Senate Leaves for Memorial Day Break Without Deal On New Relief Bill
WASHINGTON – The Senate has left town for its annual Memorial Day recess with no agreement in sight on a fourth coronavirus economic relief bill and a schedule that suggests a new stimulus won’t be done until July.
Last week, the House passed the $3 trillion Heroes Act, which includes another round of stimulus payments and would also increase unemployment aid and boost food stamps and small business emergency grants to those left reeling by the ongoing pandemic.
But Senate Majority Leader Mitch McConnell has declared the bill “dead on arrival” due to its inclusion of several non-coronavirus related measures, and several Republicans in the chamber are pushing back on its impact on the national debt.

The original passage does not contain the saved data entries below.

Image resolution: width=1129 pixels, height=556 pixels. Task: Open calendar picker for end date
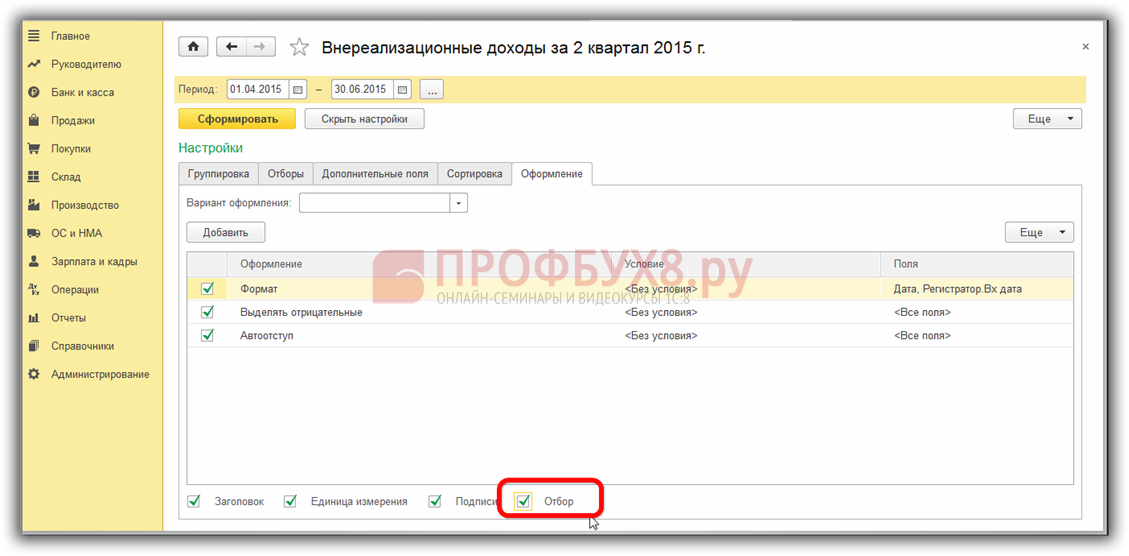(x=402, y=89)
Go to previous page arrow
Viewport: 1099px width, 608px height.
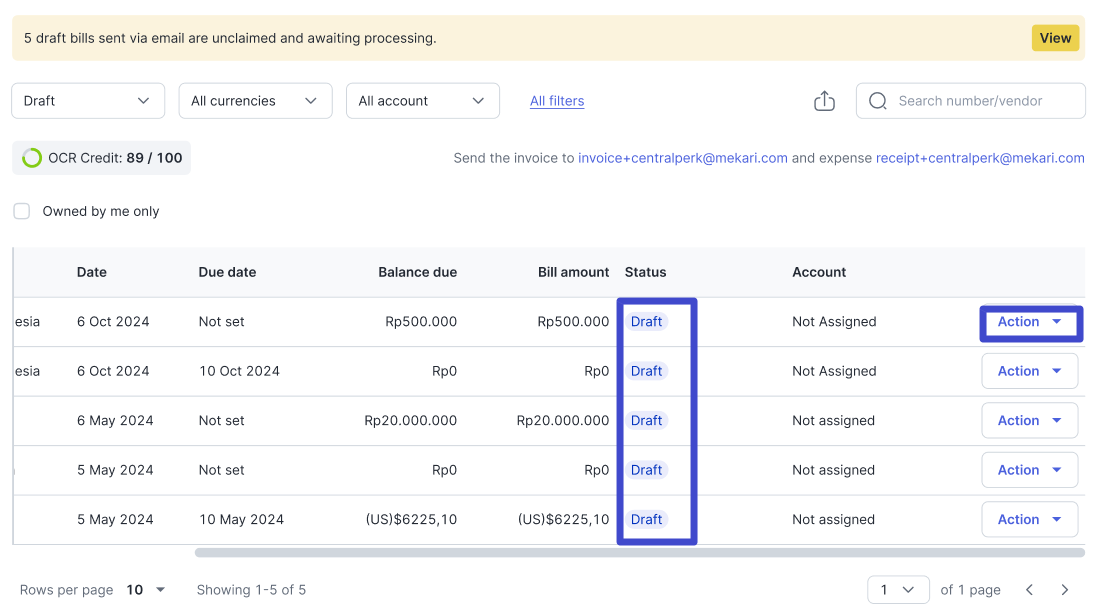coord(1029,590)
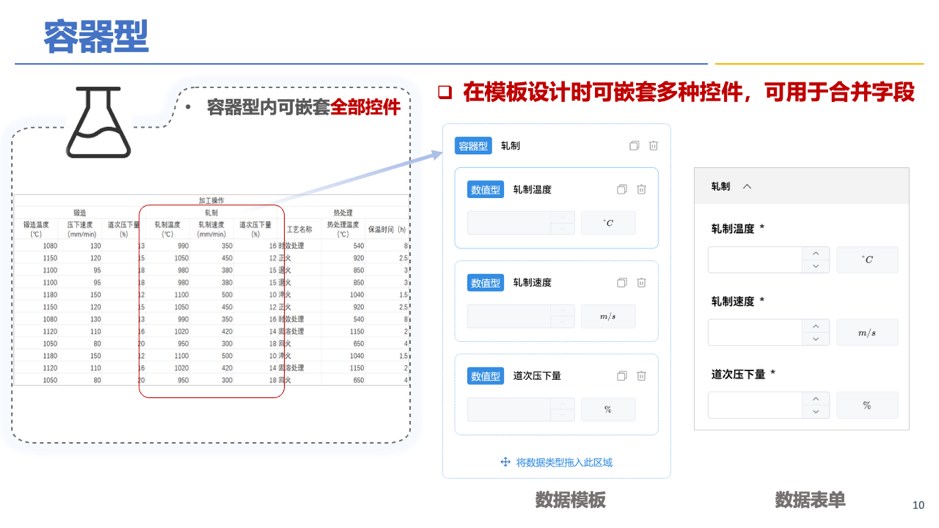
Task: Collapse the 轧制 section in data form
Action: 747,187
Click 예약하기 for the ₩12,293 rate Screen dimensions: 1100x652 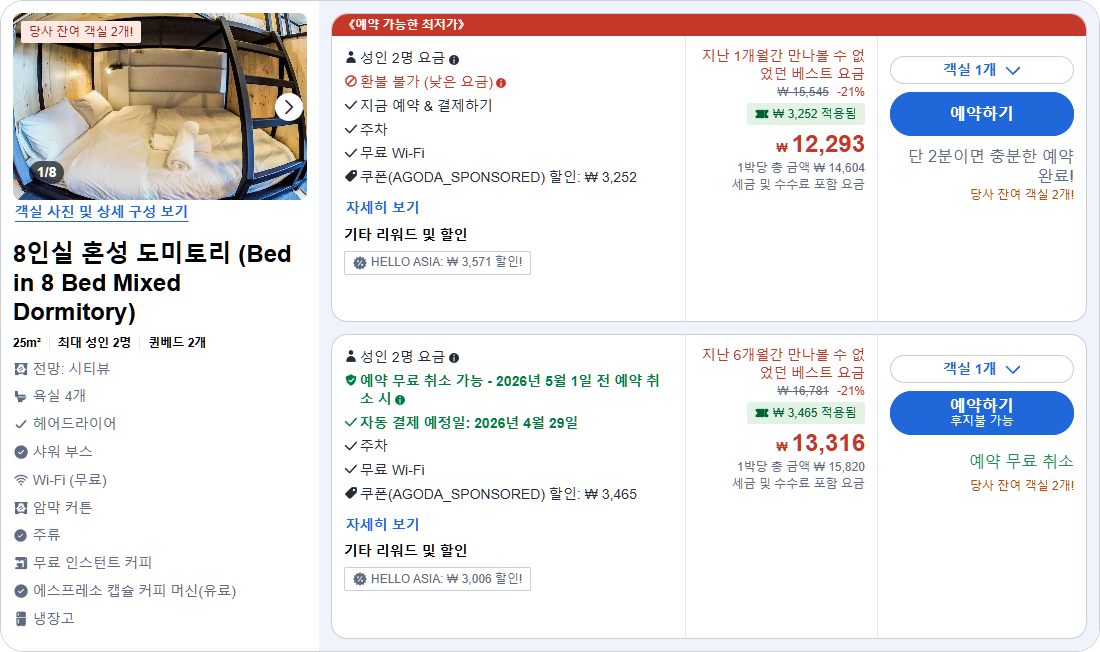(x=981, y=113)
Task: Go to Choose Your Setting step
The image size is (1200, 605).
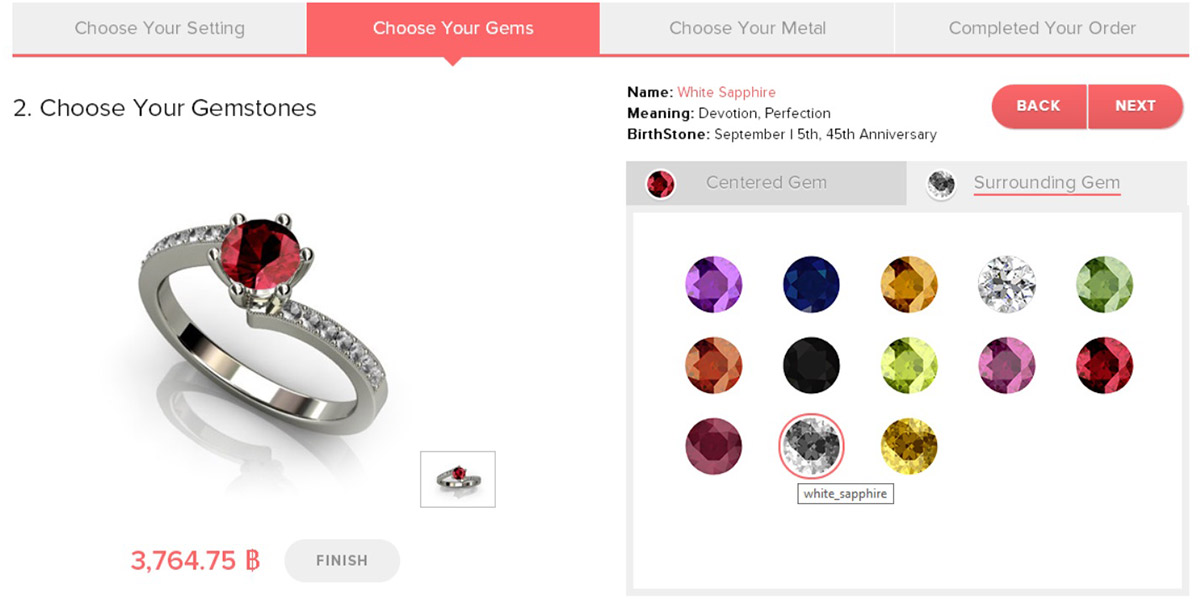Action: [x=160, y=28]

In a tweet on Wednesday, House Speaker Nancy Pelosi said the Senate’s refusal to act on the Heroes Act was “a clear act of political retribution designed to help the president keep his job.”

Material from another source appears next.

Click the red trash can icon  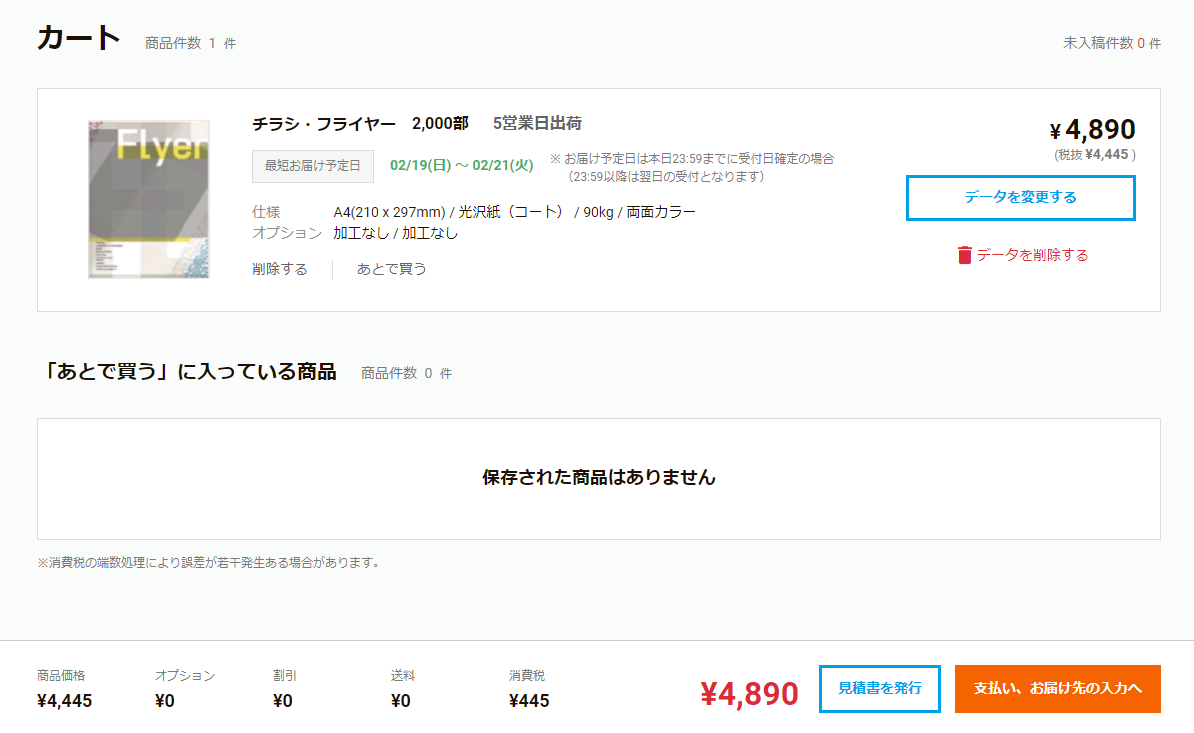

“The Senate must stop playing along with the President’s dangerous tactics [and] take steps to save lives and livelihoods,” she said.
Though McConnell originally suggested he would prefer waiting to see if past relief bills worked before doing another, Treasury Secretary Steven Mnuchin and others in the administration have been very public this week with assertions that a new economic bill may be absolutely necessary.
During a White House meeting on Wednesday, McConnell seemed to come around, though he reportedly stressed to President Trump that the next relief will be far less costly and more coronavirus-focused than the House bill.
His price tag for the entire package, including an expected series of modification of the Small Business Administration’s Paycheck Protection Program, is said to be $1 trillion.
McConnell reportedly told Trump the bill needs to be tailored toward short-term economic relief and create incentives for people to get back to work.
Several senators said Thursday that they don’t expect negotiations on the new package to begin before the third week of June.
Before then, the Senate will work on the fiscal 2021 defense authorization bill and is expected to take up a bipartisan measure that would permanently fund the Land and Water Conservation Fund and establish a fund for maintenance of national parks and other public lands.
The latter was seen as a gift to Sen. Cory Gardner, who had shocked many of his colleagues earlier this week when he threatened to hold up the Senate recess.
In a tweet, he said he found it “unfathomable” that the chamber would go on a 10-day recess before considering additional coronavirus aid measures.
“Thanks to the hard work of Sens. Cory Gardner and Steve Daines, we’ll be able to take up their bipartisan Great American Outdoors Act in the next work period,” McConnell said on the Senate floor last Thursday afternoon.
In a written statement afterwards, Gardner nevertheless tied his bill to coronavirus relief.
“Our mountain towns were hit hard by COVID-19. The ski season ended early, restaurants closed, and hotels emptied. Now is the time to pass this bill that will provide billions of dollars in funding for new jobs across Colorado and the country while protecting our public lands,” he said.
McConnell has also scheduled votes to confirm more of President Donald Trump’s judicial and administrative nominees.
These include John Leonard Badalamenti to be a federal judge in Florida; Victor Mercado to be an assistant secretary of Defense; Brian Miller to be special inspector general for pandemic recovery at the Treasury Department; James Anderson to be a deputy undersecretary of Defense; and Drew Tipton to be a federal judge in. Texas
McConnell locked in a schedule for brief pro forma sessions with no planned business until June 1. The Senate will gavel in and out on Friday, and then again twice next week.
In the meantime, the House is scheduled to return to Washington on Wednesday.
In a letter distributed to House Democrats Friday afternoon, Pelosi said Congress would return to session under the careful, science-based guidance of the Office of the Attending Physician and Sergeant-At-Arms to ensure the health and safety of members and staff.
“As we fight to defeat the coronavirus and open our economy, we must apply that same careful, science-based guidance to all,” she said.
Pelosi reminded her members that The Heroes Act does just that by requiring OSHA to issue an enforceable Emergency Temporary Standard within seven days. That standard will require employers to develop and enact a comprehensive plan to protect their workers, based on CDC and other expert guidance.
The bill also requires OSHA to issue a permanent and enforceable infectious disease standard within 24 hours to require workplaces to develop and implement infection control plans, based on CDC expertise.[It] further protects workers by banning retaliation from their employers if they report infection control problems in the workplace or if they bring their own more effective respirators to work.
“Our essential workers — health care, first responders, teachers, postal, transit, sanitation, food and others — risk their lives each day on the frontlines and fear endangering their children and families when they return home from the job,” Pelosi wrote.
“We cannot accept leaving workers in harm’s way, forcing them to sacrifice their health and that of their families, while potentially risking further outbreaks of this pandemic that will prolong this crisis,” she said, imploring members to “make your U.S. Senators aware of the life-saving investment that The Heroes Act makes in protecting America’s workers.”